On the issues, both candidates said preventing nuclear proliferation was their top priority. Bush claimed to have increased spending for securing so-called "loose nukes" from the former Soviet Union, but Kerry pointed to a recent report that clearly showed that more money was spent on this in the two years before September 11 than in the two years after. Bush also relied on some other unreliable figures. More than 10 million Afghans registered to vote, he said, not mentioning that the estimated number of voting age Afghans is far less and reports are pouring in about the rampant problem of multiple registration and other forms of voter fraud. (But not to worry, Afghanistan still has a full 7 days to fix these "minor" problems before their first presidential election on October 9. No biggie!)

http://news.bbc.co.uk/1/hi/world/south_asia/3600742.stm

But my point is that, while Bush spouted a lot of numbers, like most of the other statistics this administration has ever released, they just don't add up. Oh, wait, wasn't it Bush who accused Al Gore of using "fuzzy numbers" once upon a debate? My how times have changed! No wonder even Bush's hometown Crawford, Texas newspaper endorsed John Kerry!

http://news.iconoclast-texas.com/web/Columns/Editorial/editorial39.htm

Both Kerry and Bush agreed that what is going on now in Darfur is genocide, and although neither candidate went as far as I would have liked (regime change in Sudan, anyone?), Kerry at least said that if military intervention was necessary to end the genocide, he would commit troops. ("not another Rwanda.") Bush, apparently "soft on genocide", made no such commitment. Which is strange, as one of the arguments for the Iraq war was to retaliate for Saddam's gassing of the Kurds--15 years after it could do any good for the dead women and children of Halabja. I guess genocide is not something to be prevented before it happens, but simply to be used in an intellectually dishonest manner if you ever decide for an unrelated reason, years down the road, that it might help to pad your case for going to war. Don't even get me started...

Stranger still, this genocide took place when Bush's father was Vice President. Even after the West learned the truth about Saddam's little holocaust in Iraqi Kurdistan, the White House continued to give military aid to Saddam to fight the Iranians. He promptly used those nice little toys, such as attack helicopters, to disperse more poison gas and strafe Kurdish villages. Of course, American agricultural and corporate interests were turning a tidy profit in Iraq, so who cared if unarmed civilians died by the thousands? Try to follow this logic. Saddam gassing the Kurds = no biggie, not even worth a slap on the wrist or a word of condemnation. Saddam invading a source of U.S. oil imports = unpardonable crime, send in the Third Infantry!! Halliburton, under CEO Dick Cheney, doing business with Iraq in violation of UN sanctions in the 1990s = hey, free trade, baby! Russia, China, France, and Germany doing the exact same thing = those dirty, good-for-nothing, opportunistic, freedom-hating, backstabbing, appeasing traitors; no wonder they opposed the war!!

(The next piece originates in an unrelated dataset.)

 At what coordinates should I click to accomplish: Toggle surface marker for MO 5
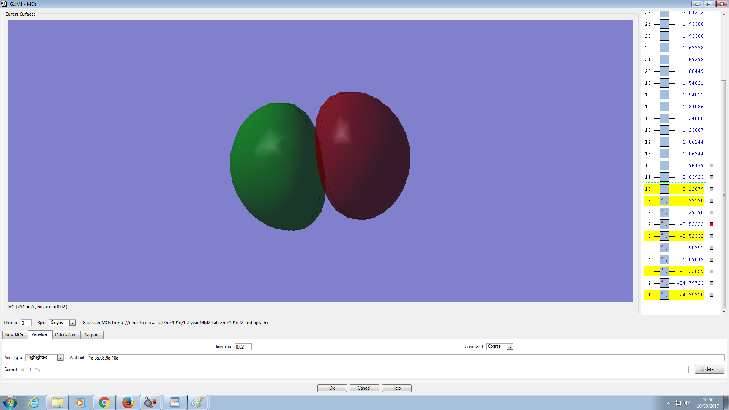click(712, 248)
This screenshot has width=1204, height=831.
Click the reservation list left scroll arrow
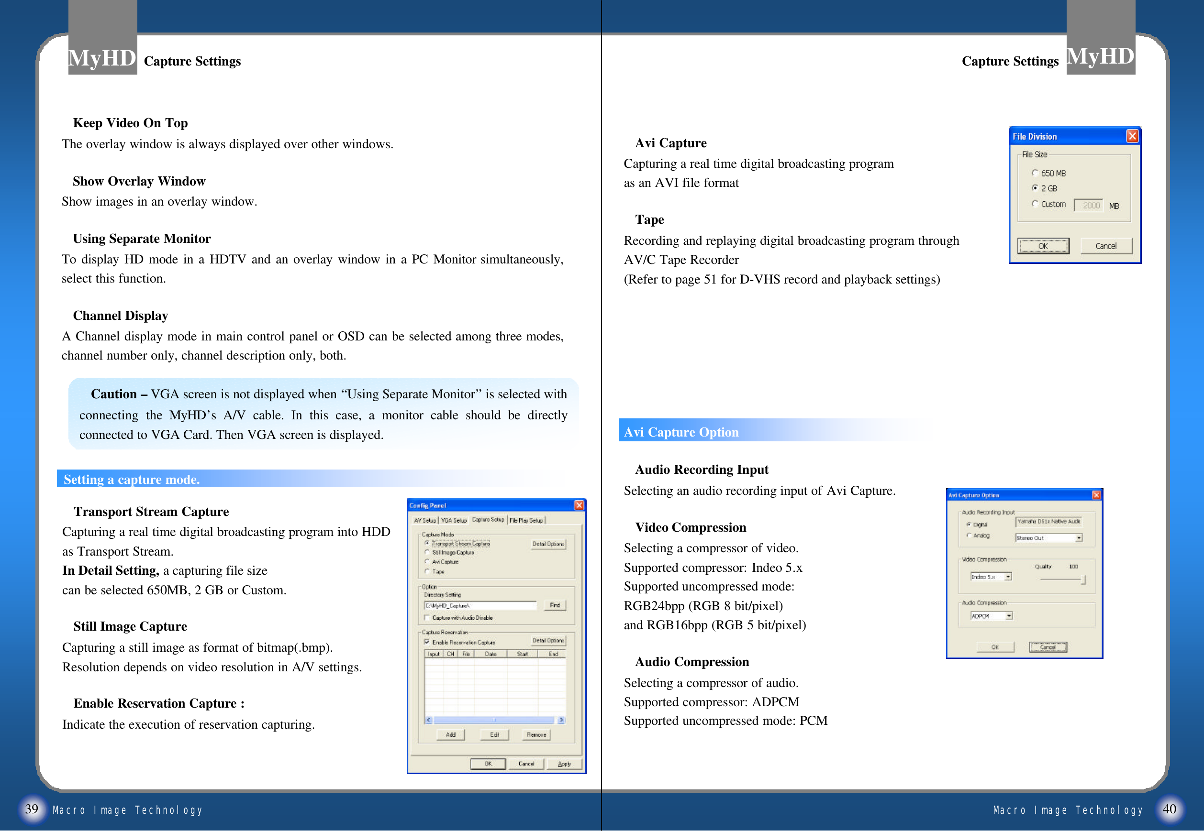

So, yeah, I had hoped that Kerry would simply be able to stand his own. He gave the better performance at the debate, and I think polls will show Bush's lead start to evaporate. As they've said all along, this is going to be another squeaker. Will Kerry remain clear, confident, and consistent through Election Day? Will Edwards or Cheney prevail in the VP debates? Will Bush get his little brother to stack the deck--I mean, count the votes--for him this time and will his daddy's buddies on the Supreme Court have to bail him out--yet again? Stay tuned.

~Michael J. Smith

P.S.: Akerman, stop playing Sims 2 and post something!